* Tarefas a realizar
• a. Indique os grupos em que o documento de origem diz terem sido divididas as crianças do estudo, com a percentagem de cada um.
• b. Traduza para inglês, por favor, esta frase do documento de origem: «Mostraram-lhes também filmes de crianças a empurrar-se umas às outras e analisou-se a sua resposta.»

Nota do editor: este artigo é um resumo do texto original da Harriet Sherwood, publicado no jornal «The Guardian» [1].


Um estudo que analisou a relação entre a religião e a moral descobriu que, ao contrário do senso comum, a crença religiosa é uma influência negativa no altruísmo das crianças [2]. A conclusão principal é que a secularização do discurso moral não reduz a empatia humana, bem pelo contrário.

Este estudo incluiu quase 1.200 crianças entre os cinco e os doze anos, de seis países diferentes, divididas entre Cristãos (24%), Muçulmanos (43%) e não religiosas (27,6%). A cada criança, foram dados autocolantes, tendo-lhes sido dito que não havia autocolantes suficientes para todos, para ver se partilhavam. Mostraram-lhes também filmes de crianças a empurrar-se umas às outras e analisou-se a sua resposta. Surpreendentemente, as crianças de famílias identificadas como Cristãs ou Islâmicas foram menos altruístas do que as de famílias não religiosas; e as crianças mais velhas (expostas aos ensinamentos religiosos durante mais tempo) foram as que tiveram as reacções mais negativas.

* Material fornecido

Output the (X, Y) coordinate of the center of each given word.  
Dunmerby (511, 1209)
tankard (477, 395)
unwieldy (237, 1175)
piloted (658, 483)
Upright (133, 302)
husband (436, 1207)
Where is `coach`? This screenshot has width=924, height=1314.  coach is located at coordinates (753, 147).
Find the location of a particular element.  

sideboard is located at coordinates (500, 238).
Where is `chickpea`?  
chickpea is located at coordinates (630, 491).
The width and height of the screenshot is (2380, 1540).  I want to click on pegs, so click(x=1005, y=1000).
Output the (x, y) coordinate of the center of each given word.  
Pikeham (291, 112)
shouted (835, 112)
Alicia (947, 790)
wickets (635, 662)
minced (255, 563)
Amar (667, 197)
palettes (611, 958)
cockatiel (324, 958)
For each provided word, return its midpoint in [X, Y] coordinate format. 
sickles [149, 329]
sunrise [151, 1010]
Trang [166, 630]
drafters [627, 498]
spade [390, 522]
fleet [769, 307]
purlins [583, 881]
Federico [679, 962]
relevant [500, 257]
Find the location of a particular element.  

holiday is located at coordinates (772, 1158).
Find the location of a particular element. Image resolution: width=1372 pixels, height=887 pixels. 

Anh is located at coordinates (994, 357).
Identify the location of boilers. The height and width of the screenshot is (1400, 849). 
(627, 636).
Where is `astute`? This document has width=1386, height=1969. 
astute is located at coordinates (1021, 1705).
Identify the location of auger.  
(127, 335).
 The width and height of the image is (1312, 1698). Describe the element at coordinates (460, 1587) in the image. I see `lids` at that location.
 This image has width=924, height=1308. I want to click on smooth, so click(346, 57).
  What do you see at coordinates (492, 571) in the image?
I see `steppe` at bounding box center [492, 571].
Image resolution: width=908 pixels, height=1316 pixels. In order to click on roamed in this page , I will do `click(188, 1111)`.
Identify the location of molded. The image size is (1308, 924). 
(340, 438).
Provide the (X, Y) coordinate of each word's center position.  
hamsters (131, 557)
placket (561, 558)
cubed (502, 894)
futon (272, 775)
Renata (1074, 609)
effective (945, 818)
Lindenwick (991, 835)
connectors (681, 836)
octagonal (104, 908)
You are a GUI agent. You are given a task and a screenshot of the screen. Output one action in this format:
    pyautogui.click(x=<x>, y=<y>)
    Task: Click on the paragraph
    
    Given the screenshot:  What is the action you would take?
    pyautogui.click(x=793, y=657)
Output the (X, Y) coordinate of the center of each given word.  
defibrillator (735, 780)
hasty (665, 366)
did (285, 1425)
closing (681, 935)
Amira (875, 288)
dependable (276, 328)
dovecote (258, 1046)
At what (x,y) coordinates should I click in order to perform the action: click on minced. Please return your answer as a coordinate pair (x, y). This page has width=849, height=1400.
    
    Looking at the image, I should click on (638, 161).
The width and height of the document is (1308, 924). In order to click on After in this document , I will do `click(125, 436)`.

* Respostas por ordem
• a.
Cristãos (24%)
Muçulmanos (43%)
Não religiosas (27,6%)

• b. They were also shown films of children pushing one another, and their response was analyzed.